The SLOB code that is generally available here differs significantly from what I often test with in labs. Recently I was contorting SLOB to hammer an EMC XtremIO All-Flash Array in a rather interesting way. Those of you in the ranks of the hundreds of SLOB experts out there will notice two things quickly in the following AWR snippet:
1) Physical single block reads are being timed by the Oracle wait interface at 601 microseconds (3604/5995141 == .000601) and this is, naturally for SLOB, the top wait event.
2) Disk file operations I/O is ranking as a top 5 timed event. This is not typical for SLOB.
The 601us latencies for XtremIO are certainly no surprise. After all, this particular EMC storage array is an All-Flash Array so there’s no opportunity for latency to suffer as is the case with alternatives such as flash-cache approaches. So what is this blog post about? It’s about Disk file operations I/O.
I needed to refresh my memory on what the Disk file operations I/O event was all about. So, I naturally went to consult the Statistics Description documentation. Unfortunately there was no mention of the wait even there so I dug further to find it documented in the Description of Wait Events section of the Oracle Database 11g documentation which states:
This event is used to wait for disk file operations (for example, open, close, seek, and resize). It is also used for miscellaneous I/O operations such as block dumps and password file accesses.
Egad. A wait is a blocking system call. Since open(2)/close(2) and seek(2) are non-blocking on normal files I suppose I could have suffered a resize operation–but wait, this tablespace doesn’t allow autoextend. I suppose I really shouldn’t care that much given the fact that the sum total of wait time was zero seconds. But I wanted to understand more so I sought information from the user community–a search that landed me happily at Kyle Hailey’s post on oaktableworld.com here.
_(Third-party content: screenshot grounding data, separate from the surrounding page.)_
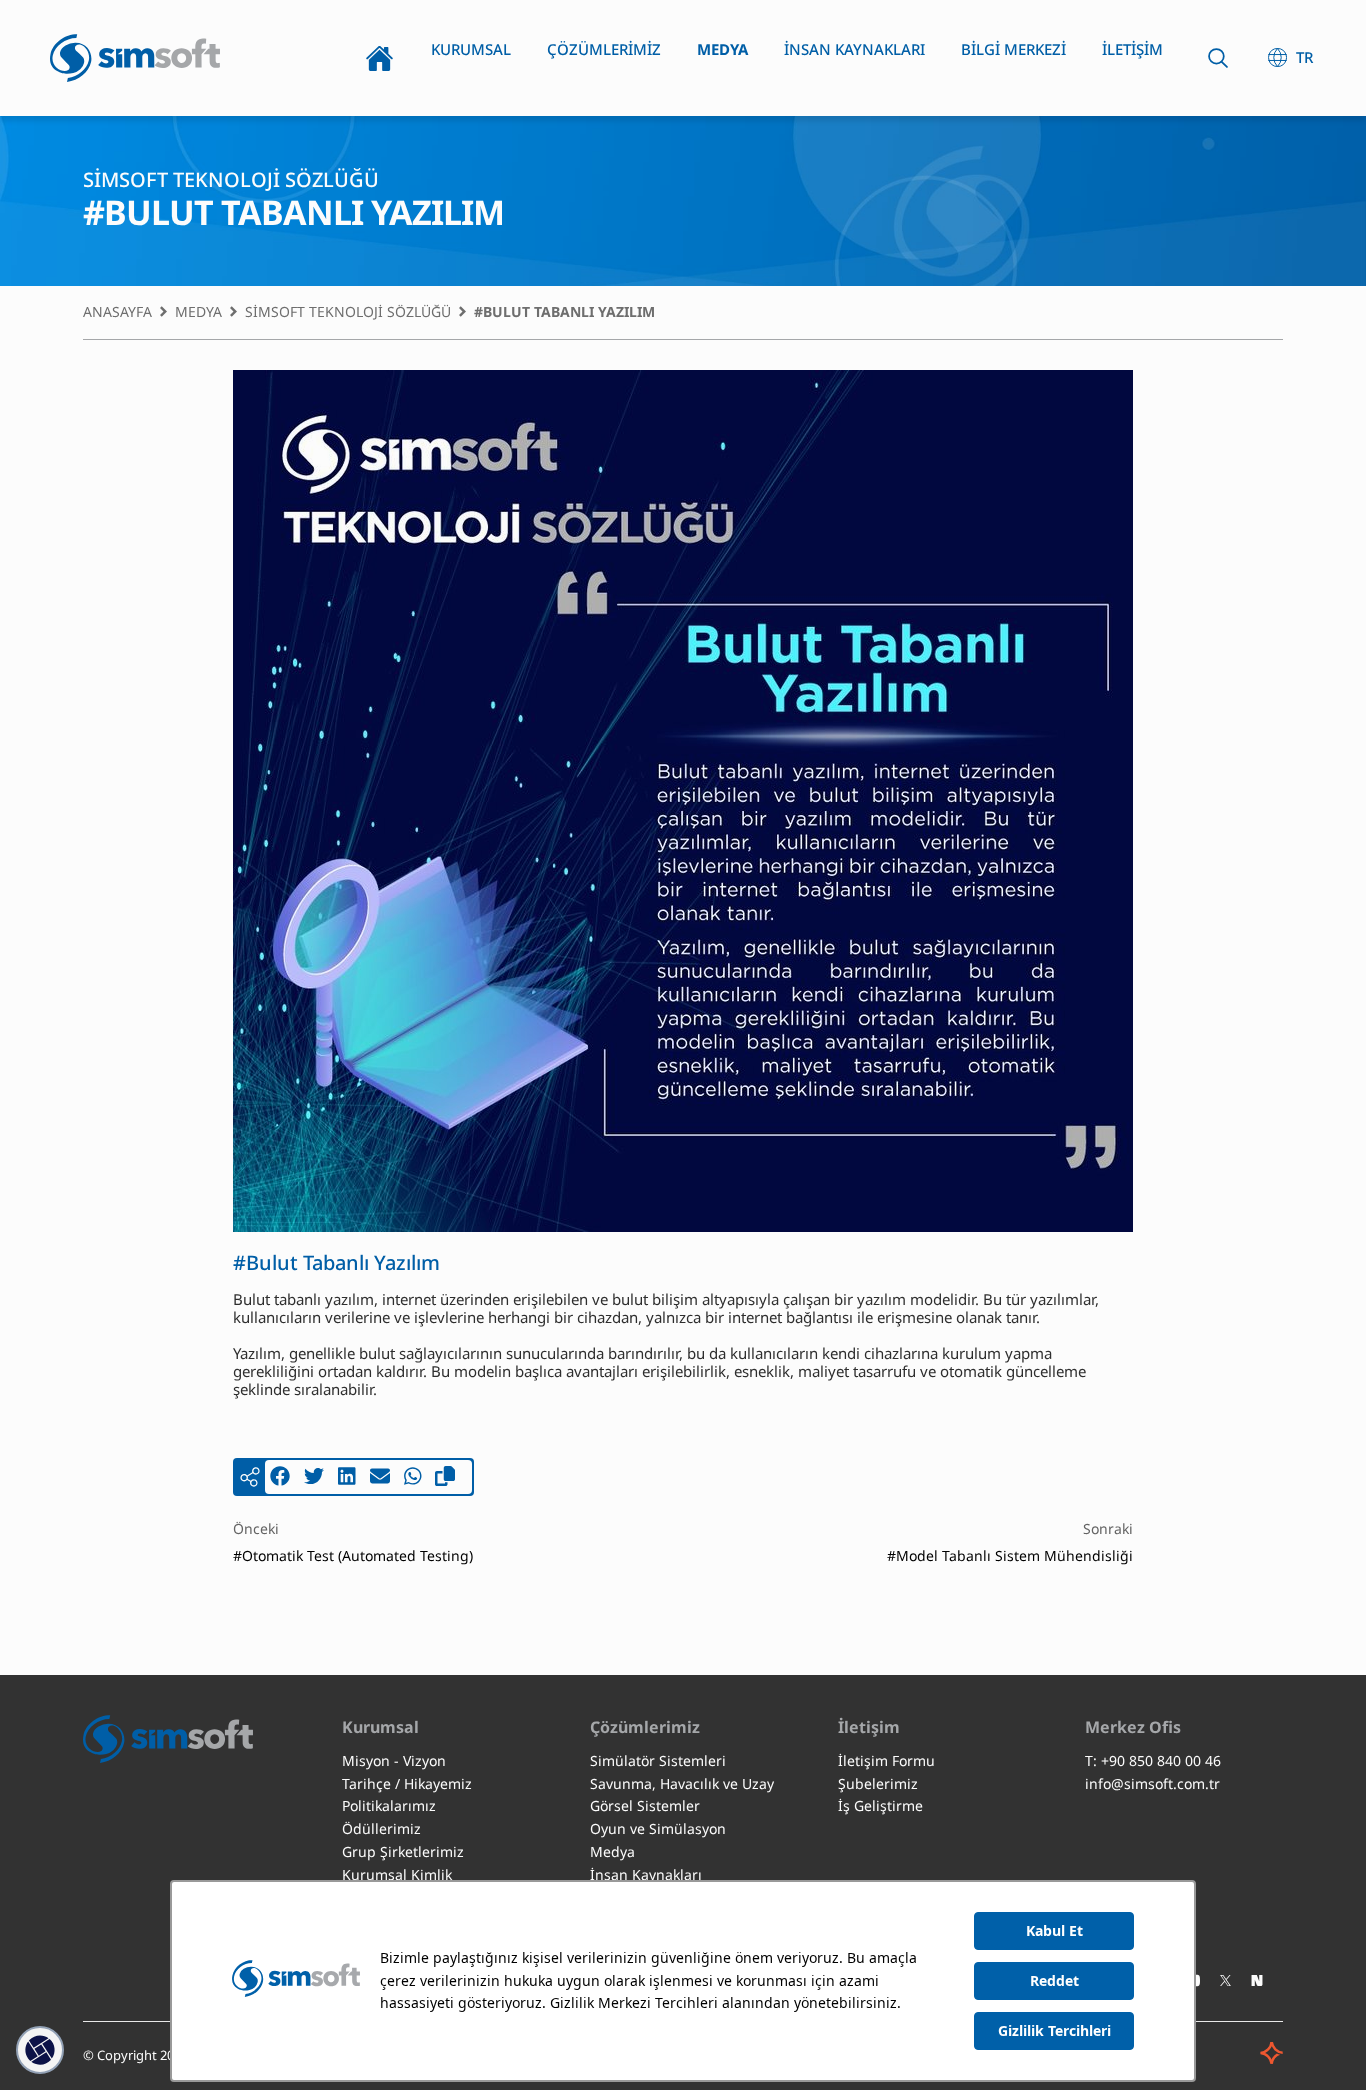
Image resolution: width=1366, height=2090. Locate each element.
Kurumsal (471, 49)
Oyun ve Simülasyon (658, 1828)
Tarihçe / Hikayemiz (407, 1783)
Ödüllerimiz (381, 1828)
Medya (722, 49)
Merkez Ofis (1133, 1727)
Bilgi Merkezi (1013, 49)
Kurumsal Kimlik (397, 1874)
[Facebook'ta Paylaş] (280, 1477)
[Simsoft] (135, 58)
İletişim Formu (886, 1760)
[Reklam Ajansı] (1241, 2061)
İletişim (1132, 49)
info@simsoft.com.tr (1152, 1783)
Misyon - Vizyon (394, 1760)
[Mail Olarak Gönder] (380, 1477)
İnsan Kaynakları (854, 49)
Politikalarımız (389, 1805)
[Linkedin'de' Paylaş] (347, 1477)
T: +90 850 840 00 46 (1153, 1760)
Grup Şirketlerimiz (403, 1851)
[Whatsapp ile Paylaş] (413, 1477)
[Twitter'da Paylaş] (314, 1477)
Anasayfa (379, 58)
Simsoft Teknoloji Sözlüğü (348, 312)
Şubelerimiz (878, 1783)
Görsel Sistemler (645, 1805)
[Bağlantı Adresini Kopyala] (445, 1477)
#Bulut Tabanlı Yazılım (564, 312)
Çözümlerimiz (604, 49)
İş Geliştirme (880, 1805)
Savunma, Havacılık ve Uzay (682, 1783)
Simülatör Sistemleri (658, 1760)
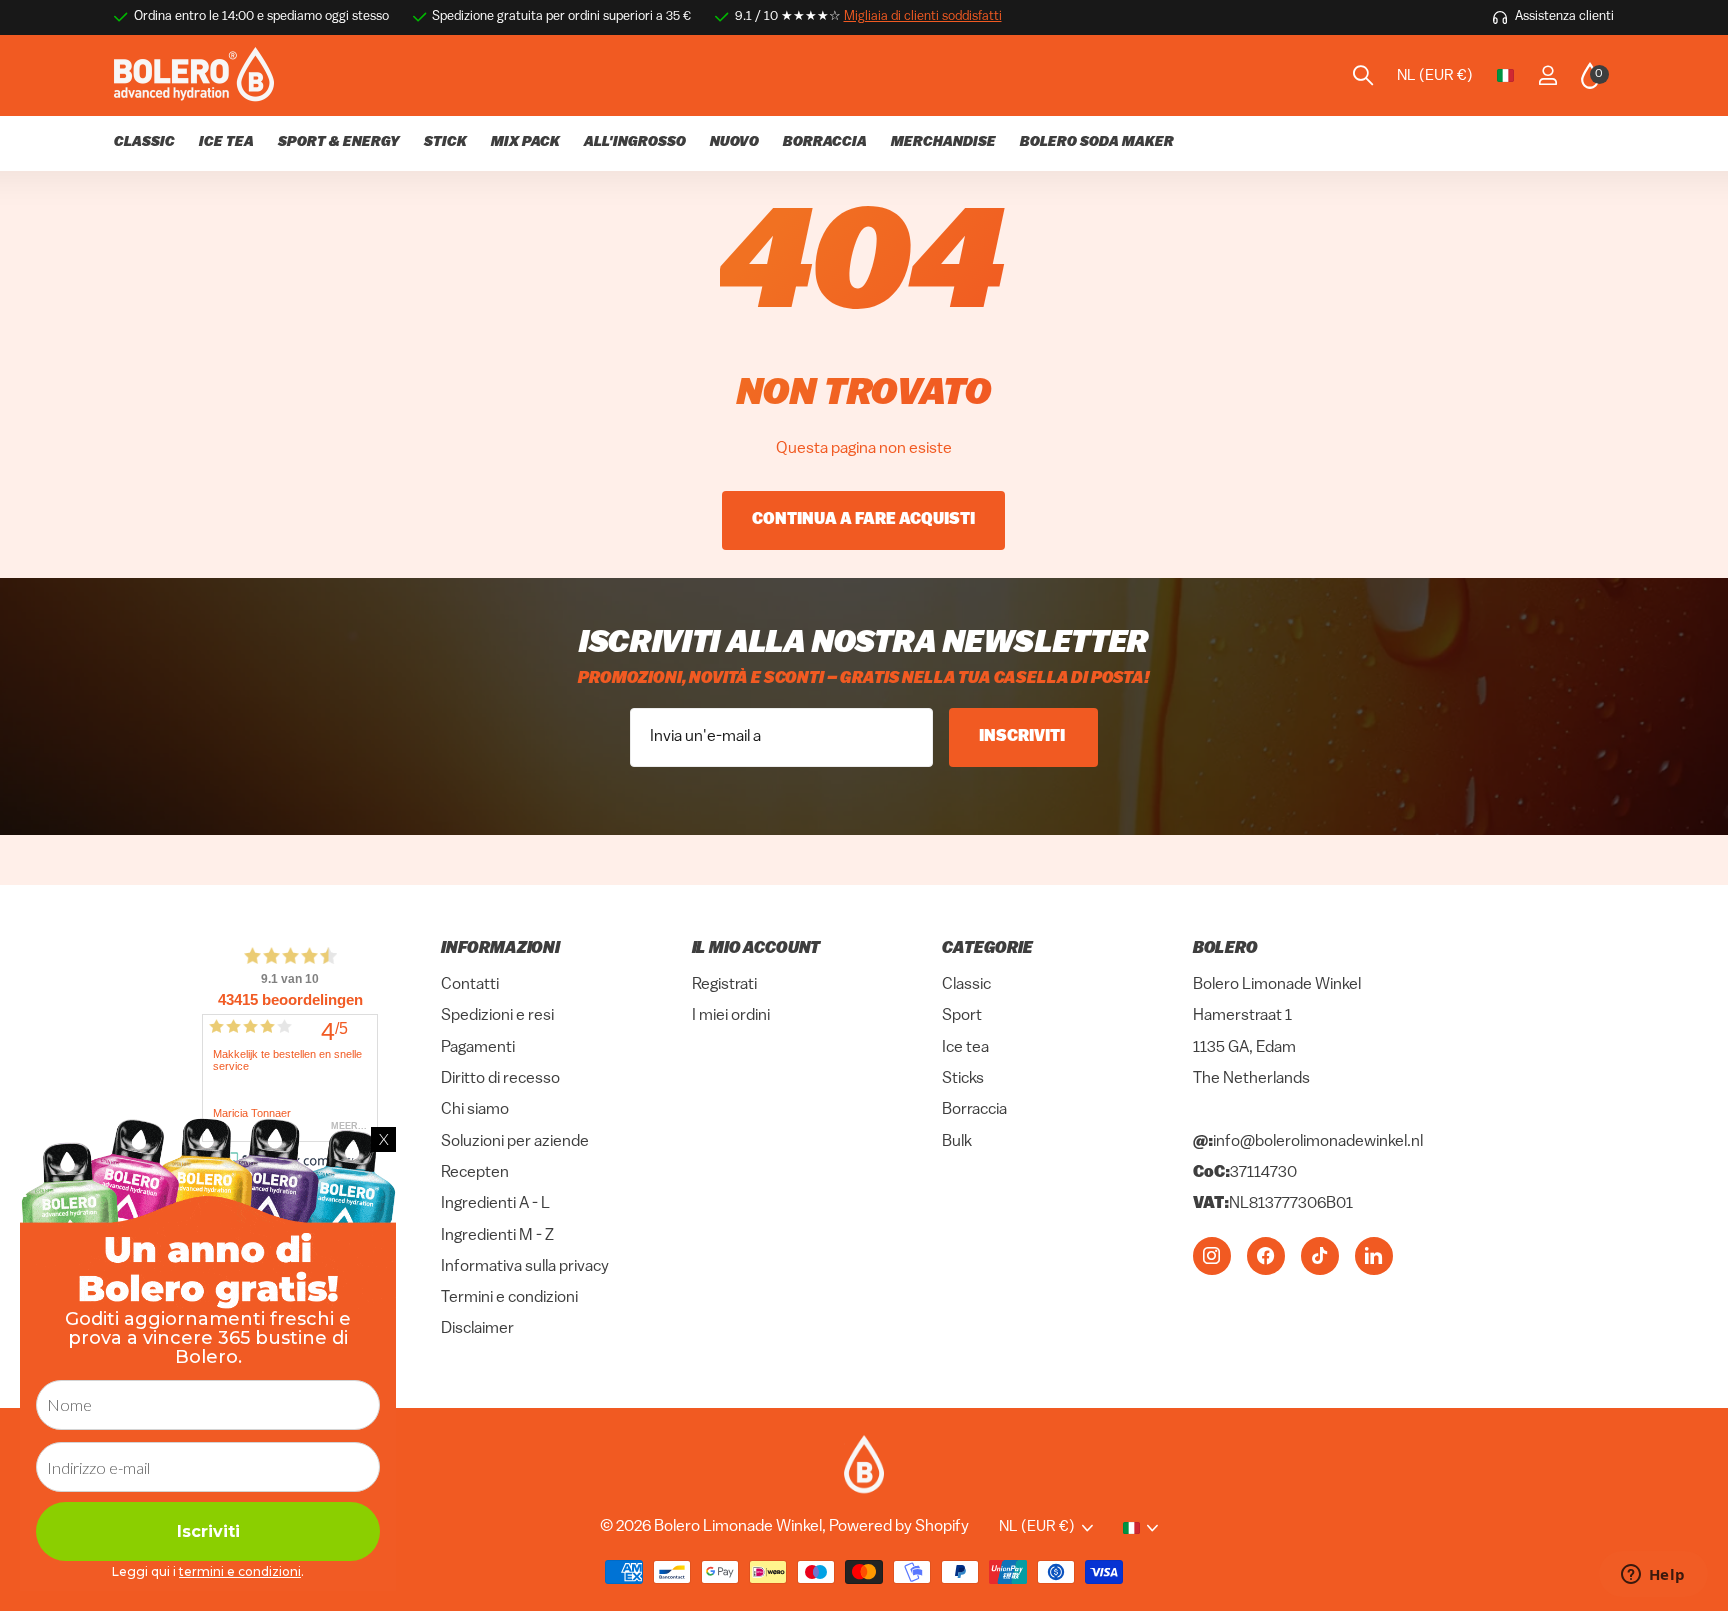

Kyle’s post had some scripts that looked promising for providing more information about these waits but unfortunately in my case the scripts returned no rows found.
So, at this point, I’ll have to say that the sole value of this blog post is to point out the fact that a) the Oracle documentation specifically covering statistics descriptions is not as complete as the Description of Wait Events section and b) the elusive Disk file operations I/O wait event remains, well, elusive and that this is now part I in a multi-part blog series until I learn more. I’ll set up some traces and see what’s going on. Perhaps Kyle will chime in.
if linux of a recent version you can try using latencytop or perf uprobe to understand those 170 odd waits reported by oracle via some i/o syscall.
If solaris you can use dtrace with a syscall provider.
However since it is reported in awr possibly some session wait v$ view or historic ash/dba view could help provided the data sampled is retained.
Due to sampling errors at oracle db and even at os kernel level it may be interesting to see first what was those 170 odd waits caused by a suspected syscall wait to understand if they did occur at all in first place than to measure their latency ..i may be wrong
I did 10046 tracing before I posted this…part II will have some words on the matter.
Thanks for reading and commenting.